Like Woods, Koepka comes into the PGA Championship chasing history with a third consecutive win. And like Woods, Brooks is not 100 percent since undergoing a stem-cell treatment on his left knee last fall. Although he says it's not serious enough for surgery, it has affected his training.
“Yeah, it will get sore if I beat balls long enough, and I've had some lengthy range sessions over the past two weeks where it's been five-plus hours," Koepka said last week. “I'll come back, I'll ice it, yeah. It limits what I can do. Can't do much cardio. But it's definitely changed a lot of things for me, that's for sure.”
Last year, Koepka won his second consecutive PGA Championship by two strokes over Dustin Johnson at Bethpage, becoming the first to successfully defend both the PGA Championship and the U.S. Open. In doing so, he was both superhuman and very human – brilliantly at both.
Koepka opened with a PGA Championship record 63. His second-round 65 gave him the lowest 36-hole score in major championship history and, at seven strokes, the largest 36-hole lead in a PGA Championship. An even-par par 70 in the third round kept his advantage at seven going into Sunday.
Perhaps because he heard the lumbering footsteps of hard-charging Dustin Johnson – or simply because it’s difficult to play your best four days in a row in a major – Koepka wobbled. A birdie on No. 10 kept his lead at six despite an outgoing 32 by DJ, but Brooks, who had just five bogeys in 64 holes, boarded the bogey train on No. 11 and did not get off until four holes later.
When Koepka stepped to the 15th tee the lead was a single stroke. “I wasn’t nervous,” he said. “I was shocked.” Adding fuel to his fire, as he walked off the 14th green, the rambunctious New York crowd chanted: “DJ, DJ!”
But the ever-present chip on Koepka’s shoulder seems to give him balance. Slights – real and imagined, from friend, foe or media – push him toward greatness. The most crucial shot of the tournament – his drive on No. 15 – soared 350 yards and split the fairway into equal parts. Suddenly, all was right in Koepka world.

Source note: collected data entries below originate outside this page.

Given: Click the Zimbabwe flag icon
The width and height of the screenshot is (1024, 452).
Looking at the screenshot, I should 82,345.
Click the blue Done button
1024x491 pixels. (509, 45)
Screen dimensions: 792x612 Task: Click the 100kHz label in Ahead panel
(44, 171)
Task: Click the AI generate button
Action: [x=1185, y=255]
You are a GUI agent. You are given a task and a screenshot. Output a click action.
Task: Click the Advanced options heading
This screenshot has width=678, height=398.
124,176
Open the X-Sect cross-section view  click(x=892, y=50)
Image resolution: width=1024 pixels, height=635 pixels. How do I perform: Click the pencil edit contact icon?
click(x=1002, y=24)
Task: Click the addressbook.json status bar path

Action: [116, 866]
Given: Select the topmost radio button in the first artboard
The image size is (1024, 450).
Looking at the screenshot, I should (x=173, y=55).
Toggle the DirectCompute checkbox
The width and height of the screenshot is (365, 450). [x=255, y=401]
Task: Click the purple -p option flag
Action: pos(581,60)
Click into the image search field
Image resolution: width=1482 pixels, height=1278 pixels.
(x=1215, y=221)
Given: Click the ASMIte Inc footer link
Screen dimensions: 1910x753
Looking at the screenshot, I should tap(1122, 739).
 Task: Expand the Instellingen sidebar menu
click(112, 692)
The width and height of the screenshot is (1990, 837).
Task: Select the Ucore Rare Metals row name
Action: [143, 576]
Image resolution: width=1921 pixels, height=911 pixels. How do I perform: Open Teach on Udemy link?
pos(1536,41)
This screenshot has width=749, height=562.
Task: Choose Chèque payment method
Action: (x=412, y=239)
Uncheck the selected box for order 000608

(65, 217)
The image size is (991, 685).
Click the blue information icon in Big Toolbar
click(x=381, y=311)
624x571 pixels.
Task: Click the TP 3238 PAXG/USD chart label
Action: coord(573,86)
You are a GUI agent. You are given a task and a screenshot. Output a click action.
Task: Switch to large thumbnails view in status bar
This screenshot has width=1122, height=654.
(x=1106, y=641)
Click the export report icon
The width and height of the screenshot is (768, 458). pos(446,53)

“I think it helped me,” Koepka said about the chants. “I deserved it. I was half-choking it away. I’m a sports fan. I know how New York crowds are,” he added with a wry smile.
“I was glad there weren’t any more holes to play,” he said after closing with a 74 on a day when Bethpage was at its brutish best. “That was probably the happiest I’ve ever been.”
What fans saw in 2019 — the first year of the PGA move to May — was unforgettable. For 64 holes, Koepka was unbeatable. Then he reminded us that near-perfection is more beautiful than perfection because it is attainable.
That point has been driven home in 2020. Struggle makes us stronger. Facing challenges unlike any since World War II played through, a less-than-perfect world seeks to regain its balance. When the majors return at the PGA Championship, golf will be doing its part. Never has the first major of the year meant so much.